Since the Iranian leadership states that Iran doens't want nuclear weapons, and stipulated arguable reasons for pursuing peaceful nuclear energy, shouldn't we have proof that they are pursuing nuclear energy before we make threats? There is a much hysteria and situational rhetoric around this, and very little fact. Could the same government that was wrong about Iraq's NBC weapons programs be wrong about Iran. Yes. Can anyone point to actual proof that Iran has a nuclear weapon program? No.

Nuclear proliferation is already occuring, but it is not Iran, it is Pakistan that is the proliferator. A.Q. Khan, with the assistance of the Pakistani Intelligence community has widely disseminated nuclear know how. Why does Pakistan get a by on that? Pakistan has been and still is harboring anti western terrorists and Taliban. Why is this all ignored? Whose purpose is being served? Certainly not the American people.

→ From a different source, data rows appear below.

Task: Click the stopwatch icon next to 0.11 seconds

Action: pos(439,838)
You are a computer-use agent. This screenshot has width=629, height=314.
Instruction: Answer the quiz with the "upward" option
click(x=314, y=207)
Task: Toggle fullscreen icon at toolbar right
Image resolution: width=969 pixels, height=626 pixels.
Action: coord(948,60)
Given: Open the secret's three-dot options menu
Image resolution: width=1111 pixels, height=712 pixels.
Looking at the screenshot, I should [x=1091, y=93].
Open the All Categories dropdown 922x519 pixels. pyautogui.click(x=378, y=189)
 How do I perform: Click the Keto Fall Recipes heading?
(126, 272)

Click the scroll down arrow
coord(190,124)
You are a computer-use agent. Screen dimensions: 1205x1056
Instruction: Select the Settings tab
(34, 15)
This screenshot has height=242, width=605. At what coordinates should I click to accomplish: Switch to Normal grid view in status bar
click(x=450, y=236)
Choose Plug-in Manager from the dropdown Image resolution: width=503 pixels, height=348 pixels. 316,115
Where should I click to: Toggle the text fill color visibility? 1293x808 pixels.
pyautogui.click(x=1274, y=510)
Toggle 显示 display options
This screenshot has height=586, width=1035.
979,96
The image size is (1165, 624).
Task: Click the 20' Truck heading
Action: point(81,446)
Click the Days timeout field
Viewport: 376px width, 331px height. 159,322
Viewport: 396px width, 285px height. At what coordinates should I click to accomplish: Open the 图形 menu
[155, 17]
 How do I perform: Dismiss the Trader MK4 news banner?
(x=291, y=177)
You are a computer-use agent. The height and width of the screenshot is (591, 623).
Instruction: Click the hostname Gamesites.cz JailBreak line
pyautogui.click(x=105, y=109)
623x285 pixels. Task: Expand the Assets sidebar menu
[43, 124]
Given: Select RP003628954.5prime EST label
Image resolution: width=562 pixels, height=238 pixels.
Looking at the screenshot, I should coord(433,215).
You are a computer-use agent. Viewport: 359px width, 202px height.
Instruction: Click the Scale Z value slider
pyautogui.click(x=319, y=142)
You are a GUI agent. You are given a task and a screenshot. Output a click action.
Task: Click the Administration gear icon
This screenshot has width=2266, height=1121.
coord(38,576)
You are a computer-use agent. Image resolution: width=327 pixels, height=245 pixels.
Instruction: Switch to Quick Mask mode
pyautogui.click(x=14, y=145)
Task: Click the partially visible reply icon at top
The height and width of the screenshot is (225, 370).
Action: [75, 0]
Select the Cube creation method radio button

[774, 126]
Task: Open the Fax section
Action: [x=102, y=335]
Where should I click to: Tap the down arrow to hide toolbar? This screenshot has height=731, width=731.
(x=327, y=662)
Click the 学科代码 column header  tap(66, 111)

I don't like the Iranian government. The leadership are gangsters, they're looting the country, they're oppressing their own people, yet that isn't a threat to the U.S.. The Iranian regime has chnaged its tactics since its inauspicious beginnings. No terrorism has been directed by Iran toward the U.S. in around 17 years. The Iranian people held a candle light vigil for the 911 terrorist attack. The Iranian government tried to open dialogue with the U.S. in 2003 A.D.. Our American government has failed to respond. We remember their wrongs and brush aside our own. Diplomatic exhange doesn't require either side to like the other, it is simply a real world recognition of who runs what.

So Iranians still march in the streets eh. And American TV loudmouths still incite fury eh. How about everybody grow up. We should actknowledge our history as they should acknowledge their own. I'd like the Iranian government to say the hostage taking in '79 was wrong. By the same standard we could acknowledge that overthrowing the democratically elected government of Iran in '52 was tragic. Americans should at least do some opposition research, what makes these guys tick. I'll get it started: they want money and power. Iran has a crappy economy, the main export is oil. No westerner is clamoring for Iranian cars, radio, clothes or anything. What else have they got to sell but oil? Also the oil will run out one day. So, it makes sense to buy nuclear energy production plant while you can and maximize cash sales of oil. On the power side, the Iranian leadership is caught between their greed and their brittle hold on power. Alarge part of the population want this government gone. Foreign aggression would completely upset their apple cart, they would poosiblely lose control of the country in an aggressive war. Patriotic war is a another story. We Americans should know that when trouble comes calling everyone rallys to the colors of their people. My family remembers. And as we all should know by now, the short victorious war is a fatal siren song.

We Americans could help ourselves by doing a few simple things. Educate ourselves in our history and the history and culture of those we wish to engage. Talk, but listen as well. Have goals of national interest and avoid double talk. Remenber that we are top of the heap right now, the only way to upset that, quickly, is through the exigencies of war. We have all the good cards, that is we have military force that can smash Iran, but not occupy it. We are also right on their border. Fro my part if Iran had troops in Mexico and carriers of the coast I'd be mad. Do you think they could be too?